Gaston Durville (1887-1971) was a French physician who, with his brother, André Durville, was one of the initiators of naturism in France during the interwar period.

==Biography==

In 1911 he graduated from Montpellier University as a physician, his thesis was entitled in Étude étiologique de l’hypnose.

With his brother, André Durville he established the Naturist Society in 1927. In 1928 the brothers founded the Physiopolis naturist camp on Platais island in the Seine (Note: The Île du Platais is at ) 27.6 km from the centre of Paris. In 1930 they established the naturist village of Heliopolis on the Île du Levant, an island in the Mediterranean Sea.

During his medical training, he worked for a time at the hospice at Brévannes under the tutelage of Dr Paul Carton, where he gained his knowledge of natural treatments.

Gaston Durville joined the Vegetarian Society of France, and became well known for his vegetarian/naturist ideas. At the same time many vegetarians and naturopaths showed hostility to foreign breakfasts. The doctors Gaston and André Durville blamed the English breakfast consisting of bacon and eggs for being too high in protein: “The English breakfast with ham, bacon and eggs is nonsense even for a cold and wet country such as England and to a greater extent for France”

After World War I he published a voluminous treatise on naturist healing, La Cure naturiste followed by a series of 13 booklets on the naturist therapy and "psycho medicine". In 1923, together with his brother André, he launched the magazine La Vie Sage, monthly review of naturism and psychic education - which took the title Naturisme in 1930.

The two brothers then engaged in a long cooperation with the publication of books on therapeutic methods related to naturism. In the early 1920s they founded an institute for natural medicine in Cimarosa Street in the 16th arrondissement of Paris - which a few years later was renamed the Naturist Institute.

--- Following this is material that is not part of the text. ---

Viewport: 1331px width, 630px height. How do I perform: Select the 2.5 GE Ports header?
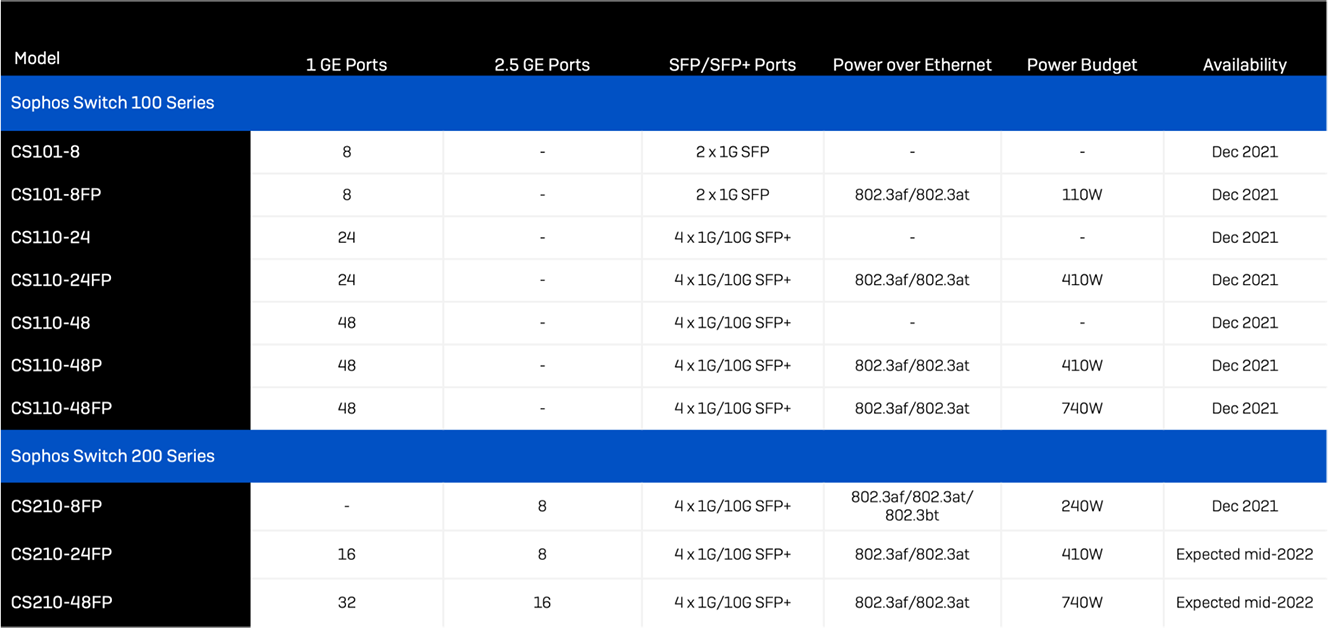541,64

Durville's brother, Henri, besides his publishing activities, had partnered with a former disciple of Dr Paul Carton, Dr. Viard, to found a psycho-naturist Medicine Institute in Neuilly-sur-Seine. The combined influence of Carton's natural medicine and the "psychological medicine" of Hector and Henri Durville led the brothers, Gaston and André, to develop a "psycho-naturism" therapeutic method based on the combined use of physical agents, diet, massage, physical exercise, air baths, water and light, psychic agents, magnetism, hypnosis, mental suggestion and psychotherapy.

The brothers became convinced that the practice of medicine in specialized institutions was not sufficient ensure good health, and so they began to find news was to popularize the benefits of naturism.

Bauberot (2008) analysed the different ways how nudity became associated with a back-to-nature attitude and the ensued practices. At the end of the 19th century, naturist doctors advised nudity for the hygienic and therapeutic benefits from the air and sun exposure. Nevertheless, modesty codes had the effect of dissuading the French naturists from complete and collective nudity. After World War II, some naturist activists began working on democratizing the air and sun treatment. Gradually, they created a leisure naturism; the term will be associated with an outdoor activity, practiced nude. The practise of nudism remained partial for some of naturists, others advocated a complete naturism that led to nudism.

==Family==
Gaston Durville was the son of the occultist, magnetist and hypnotist, Hector Durville, brother to André Durville and Henri Durville, André was also a doctor, Henri was a publisher. Gaston Durville had one son, Jacques born in 1918, also a physician.

==Works==
- Les Maladies sexuelles, Paris, edited by Henri Durville, 1921.
- Les Maladies de la circulation, Paris, edited by Henri Durville, 1921.
- La Cure naturiste, Paris, edited by Henri Durville, 1921.
- L’Art de vivre longtemps.
- La Cuisine saine, with André Durville.
- L’Art d'être heureux, with André Durville.
- La Cure mentale, with André Durville.
- La Cure végétale, with André Durville.